* _TASK DETAILS_
Return verbatim the line containing "グリップ（8） (926, 561)" together with all lines that follow it in the records, and no other material.

* _INFORMATION PROVIDED_
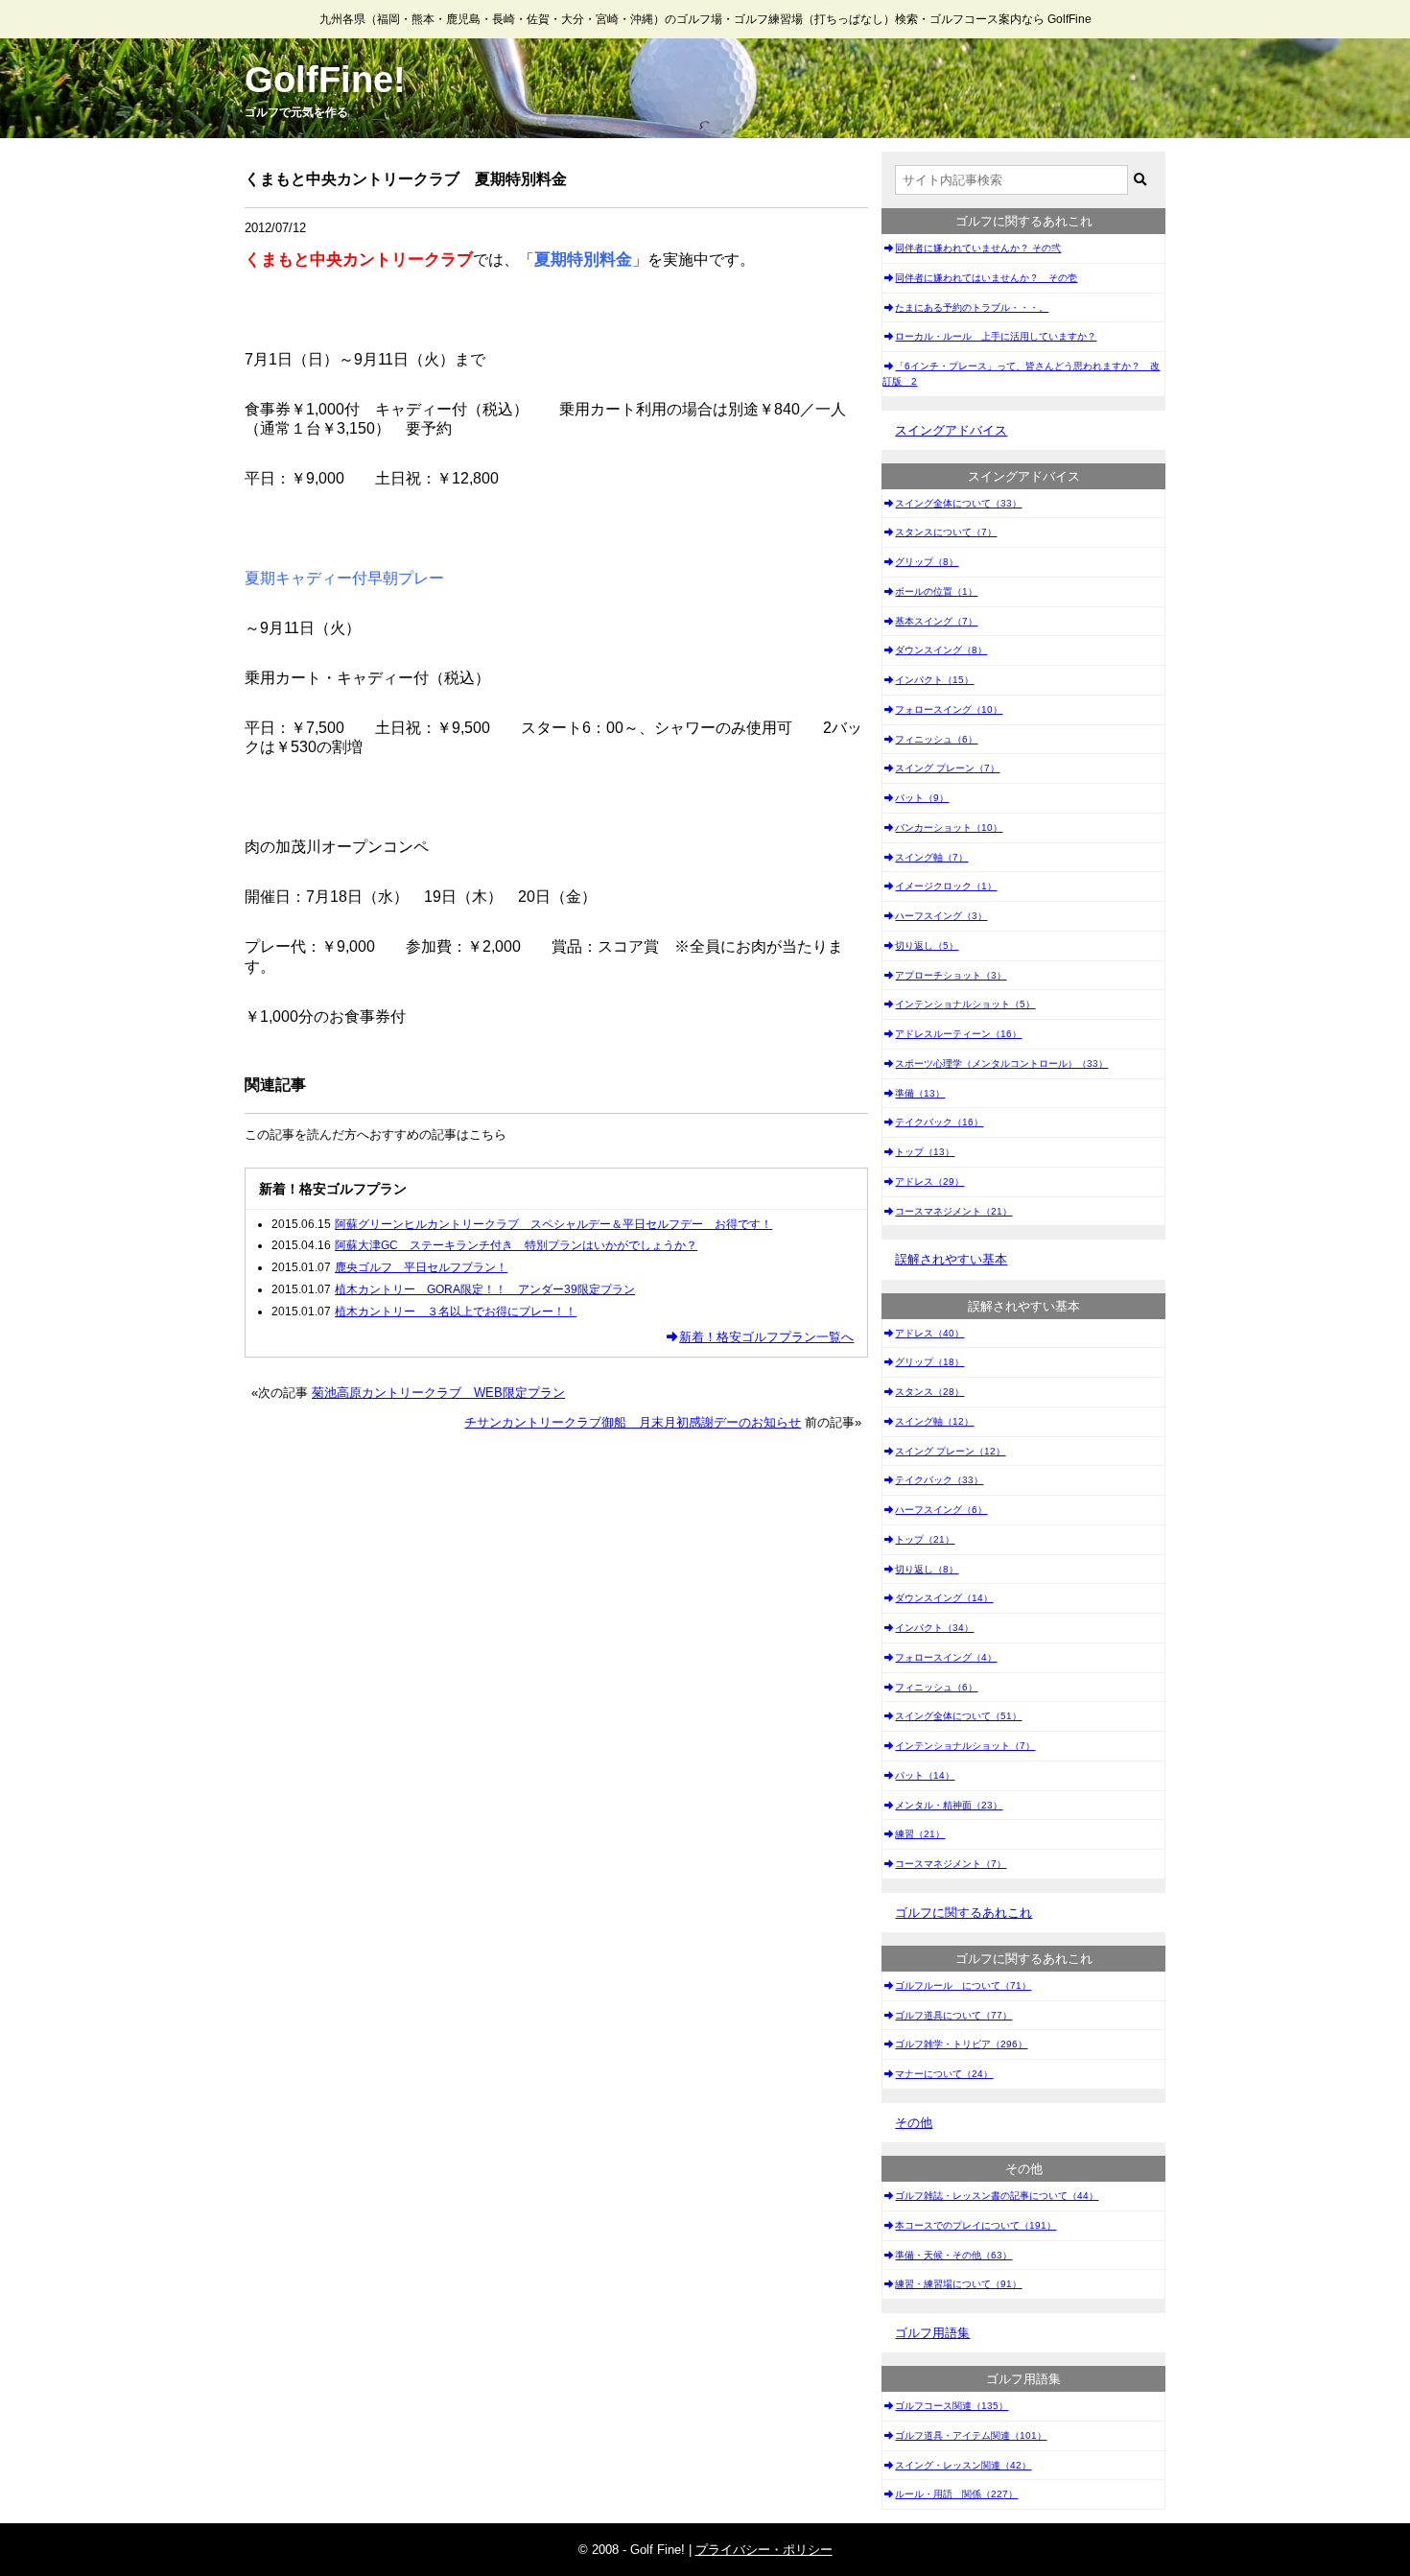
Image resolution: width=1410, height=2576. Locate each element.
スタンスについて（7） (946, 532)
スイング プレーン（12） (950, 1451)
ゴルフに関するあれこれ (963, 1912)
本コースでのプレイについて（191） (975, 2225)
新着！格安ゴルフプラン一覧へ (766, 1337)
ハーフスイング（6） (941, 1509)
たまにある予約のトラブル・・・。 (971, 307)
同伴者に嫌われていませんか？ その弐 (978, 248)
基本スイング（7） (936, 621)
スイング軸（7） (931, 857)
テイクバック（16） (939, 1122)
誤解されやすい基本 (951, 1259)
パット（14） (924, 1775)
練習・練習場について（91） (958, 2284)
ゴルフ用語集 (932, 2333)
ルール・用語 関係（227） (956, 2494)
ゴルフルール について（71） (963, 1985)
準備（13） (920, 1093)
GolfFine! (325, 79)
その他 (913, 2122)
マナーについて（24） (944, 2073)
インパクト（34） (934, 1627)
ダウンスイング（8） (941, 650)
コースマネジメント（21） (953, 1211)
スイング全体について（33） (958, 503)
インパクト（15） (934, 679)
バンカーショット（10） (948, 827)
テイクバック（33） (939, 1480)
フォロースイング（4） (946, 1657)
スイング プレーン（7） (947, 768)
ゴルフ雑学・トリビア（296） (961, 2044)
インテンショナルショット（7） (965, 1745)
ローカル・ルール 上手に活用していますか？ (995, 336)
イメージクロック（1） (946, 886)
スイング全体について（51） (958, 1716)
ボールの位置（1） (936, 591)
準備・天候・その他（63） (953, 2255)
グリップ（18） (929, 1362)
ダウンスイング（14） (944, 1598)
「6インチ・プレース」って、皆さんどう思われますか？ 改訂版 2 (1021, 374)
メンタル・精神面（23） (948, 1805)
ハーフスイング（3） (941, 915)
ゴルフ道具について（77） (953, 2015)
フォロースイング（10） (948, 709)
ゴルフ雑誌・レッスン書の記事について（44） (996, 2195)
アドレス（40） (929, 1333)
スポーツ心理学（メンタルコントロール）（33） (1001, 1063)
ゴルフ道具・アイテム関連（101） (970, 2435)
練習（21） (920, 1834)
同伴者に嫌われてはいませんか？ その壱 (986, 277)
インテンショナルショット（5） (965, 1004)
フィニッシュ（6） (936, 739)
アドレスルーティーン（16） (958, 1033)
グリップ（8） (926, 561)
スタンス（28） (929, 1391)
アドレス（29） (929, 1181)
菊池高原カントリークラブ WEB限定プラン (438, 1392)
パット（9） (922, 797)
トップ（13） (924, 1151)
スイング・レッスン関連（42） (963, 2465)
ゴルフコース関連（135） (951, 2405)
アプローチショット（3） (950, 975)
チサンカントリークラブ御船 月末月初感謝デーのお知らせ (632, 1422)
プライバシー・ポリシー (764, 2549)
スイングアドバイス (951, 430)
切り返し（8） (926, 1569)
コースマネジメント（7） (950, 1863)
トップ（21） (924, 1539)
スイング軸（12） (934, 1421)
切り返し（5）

* _EXERCISE RESULT_
グリップ（8） (926, 561)
スタンス（28） (929, 1391)
アドレス（29） (929, 1181)
菊池高原カントリークラブ WEB限定プラン (438, 1392)
パット（9） (922, 797)
トップ（13） (924, 1151)
スイング・レッスン関連（42） (963, 2465)
ゴルフコース関連（135） (951, 2405)
アプローチショット（3） (950, 975)
チサンカントリークラブ御船 月末月初感謝デーのお知らせ (632, 1422)
プライバシー・ポリシー (764, 2549)
スイングアドバイス (951, 430)
切り返し（8） (926, 1569)
コースマネジメント（7） (950, 1863)
トップ（21） (924, 1539)
スイング軸（12） (934, 1421)
切り返し（5）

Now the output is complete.